One improvement we might want to do here, is to make our little program make it explicit if the address is null. Right now, it will only print a blank line. Let’s make a small change to our extension method:

public static class FlowControlExtensions
{
    [DebuggerStepThrough]
    public static TResult IfNotNull<T,TResult>(this T obj,
        Func<T, TResult> func, 
        TResult defaultValue = default(TResult)) where T : class
    {
        if (obj != null)
        {
            return func(obj);
        }
        return defaultValue;
    }
}        

Here we introduced a named parameter which by default is default(TResult). If we wish, we can now override this to give the value returned by the extension method in case of null:

var person = new Person { Name = "Cosmo Kramer" };
Console.WriteLine("Person: {0}", person.Name);
Console.WriteLine("Address:");
Console.WriteLine(person.Address.IfNotNull(a => a.ToString(), defaultValue : "(unknown)"));

Before we call it a day, let’s handle one final scenario. Say that we actually want to sustain the default behavior in case of null, throw a NullReferenceException. This is trivial to do, but let’s take the opportunity to give a more helpful error message than the one we get by default. For this, we will put expression trees to work.

Instead of having our extension method take a Func<T,TResult> parameter, we will make it an Expression<Func<T,Result>>. What we achieve with this is to be able to traverese the expression tree to look for the property or method on the reference being null that we were trying to call. This will give us helpful hints about which object reference was actually null. Also, let’s introduce a parameter that enables us to say that we wish to throw an exception in case of an error. A simple implementation looks like this:

public static class FlowControlExtensions
{
    [DebuggerStepThrough]
    public static TResult IfNotNull<T,TResult>(this T obj, 
        Expression<Func<T, TResult>> func, 
        TResult defaultValue = default(TResult), 
        bool doContinue = true) where T : class
    {
        if (obj != null)
        {
            return func.Compile()(obj);
        }
        if (doContinue) return defaultValue;
        throw new NullReferenceException(
            string.Format("Reference of type {0} was null.",
                typeof (T).FullName));
    }
}

We can now use this method to throw an exception in case of null:

var person = new Person { Name = "Cosmo Kramer" };
Console.WriteLine("Person: {0}", person.Name);
Console.WriteLine("Address:");
Console.WriteLine(person.Address.IfNotNull(a => a.ToString(), doContinue: false));

If the Address property is null, it will throw a NullReferenceException with the message ‘Reference of type Address was null.’.

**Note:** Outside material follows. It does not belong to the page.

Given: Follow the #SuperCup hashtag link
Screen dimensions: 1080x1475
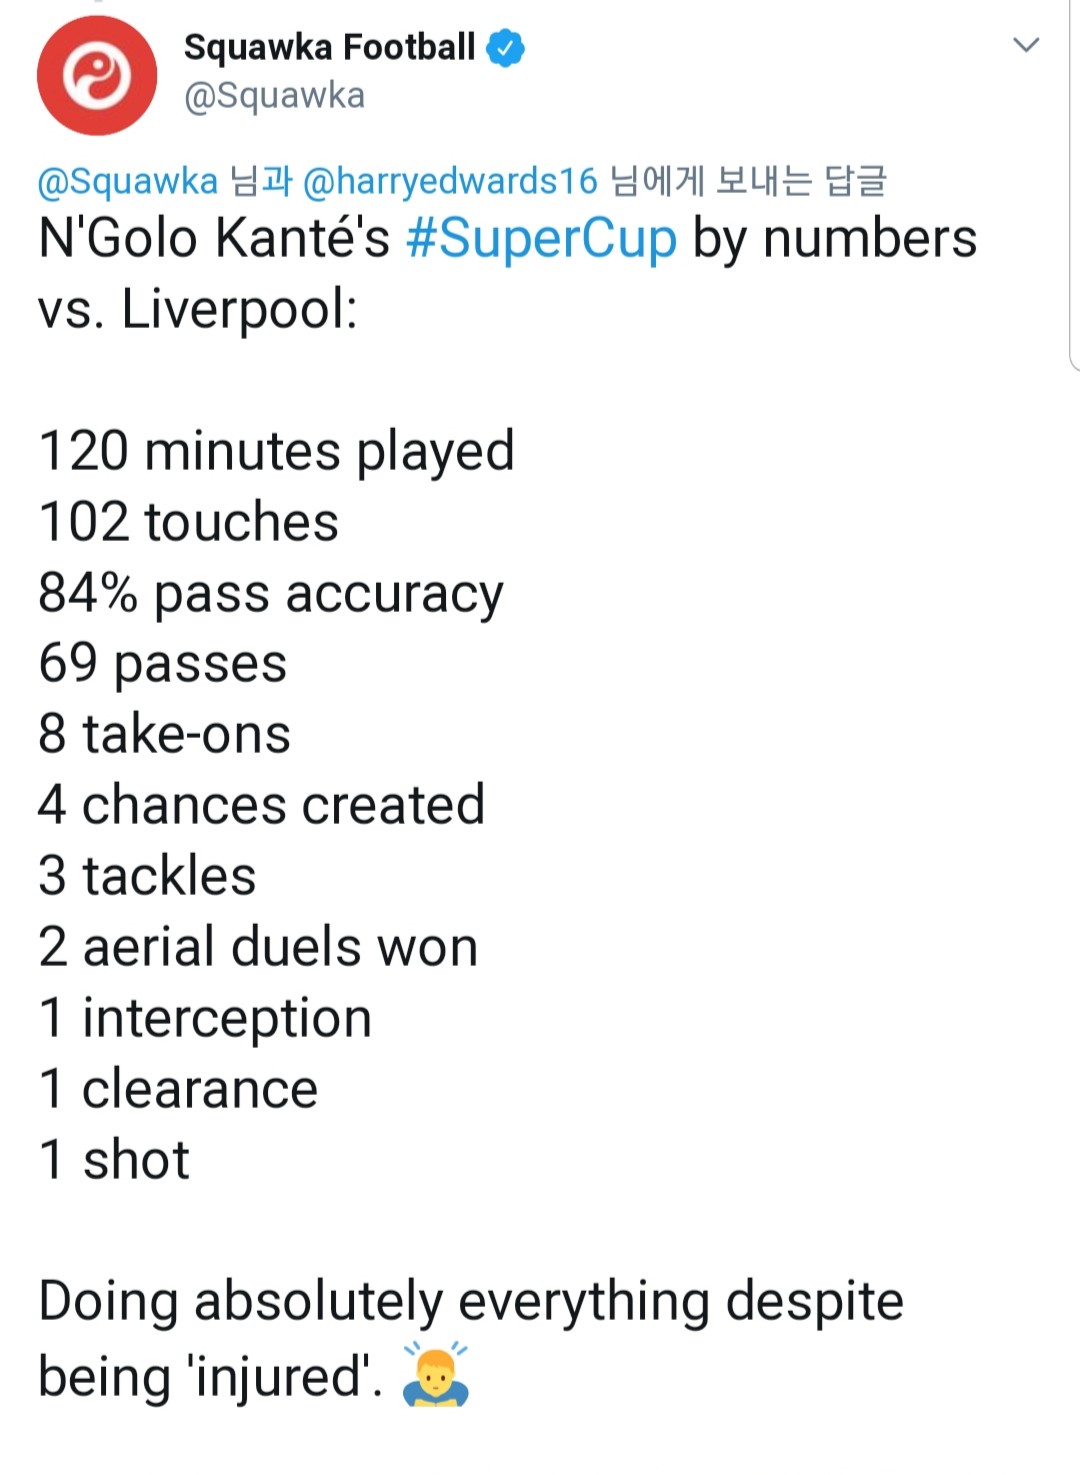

Handling null checks efficiently-2

Let’s try to see if we can improve the error message to give us a little more information. First, let’s introduce a private class which will traverse the expression tree to look for the method or property referenced:

public static class FlowControlExtensions
{
    private class MemberNameCollector : ExpressionVisitor
    {
        public string MemberName = "Unknown";
        private readonly string _parameterName;
        public MemberNameCollector(string parameterName)
        {
            _parameterName = parameterName;
        }
        protected override Expression VisitMethodCall(MethodCallExpression node)
        {
            if (node.Object != null 
                && node.Object.NodeType == ExpressionType.Parameter
                && _parameterName == node.Object.ToString())
            {
                MemberName = node.Method.Name + "(...)";
            }
            return base.VisitMethodCall(node);
        }
        protected override Expression VisitMember(MemberExpression node)
        {
            if (node.NodeType == ExpressionType.MemberAccess 
                && node.Expression.ToString() == _parameterName)
            {
                MemberName = node.Member.Name;
            }
            return base.VisitMember(node);
        }
    }
}

We can now use this class to alter the implementation of our IfNotNull extension method:

public static class FlowControlExtensions
{
    [DebuggerStepThrough]
    public static TResult IfNotNull<T,TResult>(this T obj,
        Expression<Func<T, TResult>> func, 
        TResult defaultValue = default(TResult), 
        bool doContinue = true) where T : class
    {
        if (obj != null)
        {
            return func.Compile()(obj);
        }
        if (doContinue) return defaultValue;
        var parameterName = func.Parameters.First().Name;
        var parameterType = typeof (T).FullName;
        var visitor = new MemberNameCollector(parameterName);
        visitor.Visit(func.Body);
        throw new NullReferenceException(
            string.Format("Tried to reference .{0} on parameter with name '{1}' of type {2}, but it was  null",
            visitor.MemberName, parameterName, parameterType));
    } 
}

We now get a little more information in our NullReferenceException message stating “Tried to reference .ToString(…) on parameter with name ‘a’ of type Address, but it was null”. A little more helpful…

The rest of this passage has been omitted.